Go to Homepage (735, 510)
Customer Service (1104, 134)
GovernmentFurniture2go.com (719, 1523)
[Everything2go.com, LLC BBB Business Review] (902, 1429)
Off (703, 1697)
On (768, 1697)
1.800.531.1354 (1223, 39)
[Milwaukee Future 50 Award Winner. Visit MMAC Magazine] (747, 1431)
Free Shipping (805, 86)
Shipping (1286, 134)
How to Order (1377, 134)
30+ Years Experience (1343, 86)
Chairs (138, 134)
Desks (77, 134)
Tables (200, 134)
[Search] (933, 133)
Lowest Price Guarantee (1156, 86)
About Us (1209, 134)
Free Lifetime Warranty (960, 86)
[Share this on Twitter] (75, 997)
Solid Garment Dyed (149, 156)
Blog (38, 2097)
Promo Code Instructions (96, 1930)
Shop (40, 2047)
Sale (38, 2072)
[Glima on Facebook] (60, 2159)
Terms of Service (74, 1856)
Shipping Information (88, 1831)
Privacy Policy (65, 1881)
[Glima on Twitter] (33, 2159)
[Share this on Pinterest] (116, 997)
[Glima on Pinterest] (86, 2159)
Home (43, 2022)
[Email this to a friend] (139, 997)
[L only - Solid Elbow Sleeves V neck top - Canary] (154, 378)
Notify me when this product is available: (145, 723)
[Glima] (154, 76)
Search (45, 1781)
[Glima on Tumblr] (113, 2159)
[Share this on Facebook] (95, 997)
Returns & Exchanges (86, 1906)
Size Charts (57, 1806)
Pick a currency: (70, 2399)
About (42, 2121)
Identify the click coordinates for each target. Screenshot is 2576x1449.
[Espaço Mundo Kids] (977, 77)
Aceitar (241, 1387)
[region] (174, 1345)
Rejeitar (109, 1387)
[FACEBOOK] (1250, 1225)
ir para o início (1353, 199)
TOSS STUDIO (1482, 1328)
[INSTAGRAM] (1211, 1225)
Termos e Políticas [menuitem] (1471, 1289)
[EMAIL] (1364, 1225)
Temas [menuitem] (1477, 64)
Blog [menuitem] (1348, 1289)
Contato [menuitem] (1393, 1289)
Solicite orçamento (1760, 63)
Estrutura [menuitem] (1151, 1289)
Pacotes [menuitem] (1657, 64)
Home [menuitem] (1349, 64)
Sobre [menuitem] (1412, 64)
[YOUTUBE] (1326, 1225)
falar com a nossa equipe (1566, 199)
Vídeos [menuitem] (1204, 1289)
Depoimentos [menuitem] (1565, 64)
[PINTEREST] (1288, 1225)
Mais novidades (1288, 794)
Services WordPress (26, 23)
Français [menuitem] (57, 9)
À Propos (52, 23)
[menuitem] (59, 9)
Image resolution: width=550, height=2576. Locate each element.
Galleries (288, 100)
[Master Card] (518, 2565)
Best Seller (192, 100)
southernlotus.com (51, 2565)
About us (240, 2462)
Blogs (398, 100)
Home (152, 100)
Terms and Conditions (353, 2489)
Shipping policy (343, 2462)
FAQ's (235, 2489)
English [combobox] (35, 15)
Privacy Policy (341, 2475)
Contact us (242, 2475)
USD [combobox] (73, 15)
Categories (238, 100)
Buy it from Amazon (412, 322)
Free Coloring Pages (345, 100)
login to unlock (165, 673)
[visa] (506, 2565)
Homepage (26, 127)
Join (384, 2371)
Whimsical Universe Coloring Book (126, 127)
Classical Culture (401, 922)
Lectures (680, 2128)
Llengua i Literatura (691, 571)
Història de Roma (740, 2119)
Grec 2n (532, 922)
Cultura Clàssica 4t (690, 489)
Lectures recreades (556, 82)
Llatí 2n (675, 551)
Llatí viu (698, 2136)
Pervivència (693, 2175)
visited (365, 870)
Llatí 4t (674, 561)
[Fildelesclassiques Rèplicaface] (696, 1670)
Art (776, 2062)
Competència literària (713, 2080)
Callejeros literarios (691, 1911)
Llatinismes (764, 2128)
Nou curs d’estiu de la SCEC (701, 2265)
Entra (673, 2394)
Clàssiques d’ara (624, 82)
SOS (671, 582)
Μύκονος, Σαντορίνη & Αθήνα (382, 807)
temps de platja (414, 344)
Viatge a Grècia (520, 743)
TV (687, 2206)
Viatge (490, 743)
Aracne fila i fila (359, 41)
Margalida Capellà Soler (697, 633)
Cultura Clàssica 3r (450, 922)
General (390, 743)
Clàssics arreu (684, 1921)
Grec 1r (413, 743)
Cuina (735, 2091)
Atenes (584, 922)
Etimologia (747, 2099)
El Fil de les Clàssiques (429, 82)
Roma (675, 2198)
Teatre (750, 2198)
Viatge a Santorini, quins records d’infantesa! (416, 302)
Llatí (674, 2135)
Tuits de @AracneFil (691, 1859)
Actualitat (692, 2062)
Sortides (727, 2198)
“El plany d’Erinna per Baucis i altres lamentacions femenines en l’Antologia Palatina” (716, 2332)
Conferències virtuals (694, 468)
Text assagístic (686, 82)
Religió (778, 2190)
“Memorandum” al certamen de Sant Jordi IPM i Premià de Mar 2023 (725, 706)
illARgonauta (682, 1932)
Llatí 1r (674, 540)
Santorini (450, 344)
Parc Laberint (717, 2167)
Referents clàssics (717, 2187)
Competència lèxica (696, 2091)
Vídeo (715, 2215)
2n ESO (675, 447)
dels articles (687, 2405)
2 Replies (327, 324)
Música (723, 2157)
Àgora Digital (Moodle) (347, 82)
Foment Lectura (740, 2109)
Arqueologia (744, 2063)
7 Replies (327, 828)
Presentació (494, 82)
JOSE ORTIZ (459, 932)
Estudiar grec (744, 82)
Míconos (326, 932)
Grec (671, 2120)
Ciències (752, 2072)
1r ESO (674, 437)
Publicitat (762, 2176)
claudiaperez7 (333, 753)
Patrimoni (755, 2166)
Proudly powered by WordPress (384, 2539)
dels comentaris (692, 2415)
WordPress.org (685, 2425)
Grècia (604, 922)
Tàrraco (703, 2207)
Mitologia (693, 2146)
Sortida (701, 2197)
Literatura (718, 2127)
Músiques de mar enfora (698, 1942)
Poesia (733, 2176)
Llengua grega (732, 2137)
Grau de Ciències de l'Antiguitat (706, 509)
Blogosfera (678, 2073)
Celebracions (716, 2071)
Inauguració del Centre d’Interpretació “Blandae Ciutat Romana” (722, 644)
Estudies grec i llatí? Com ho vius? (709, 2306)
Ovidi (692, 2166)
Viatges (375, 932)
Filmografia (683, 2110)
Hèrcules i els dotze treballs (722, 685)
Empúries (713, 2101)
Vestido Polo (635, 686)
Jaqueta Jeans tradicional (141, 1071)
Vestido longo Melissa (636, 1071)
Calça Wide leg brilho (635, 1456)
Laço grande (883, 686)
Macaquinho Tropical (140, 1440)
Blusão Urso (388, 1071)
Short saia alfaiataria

* * *

Task statement:
Looking at the entries above, how many lines contain "Twitter"? State the number and nothing more.

Solution for this exercise:
2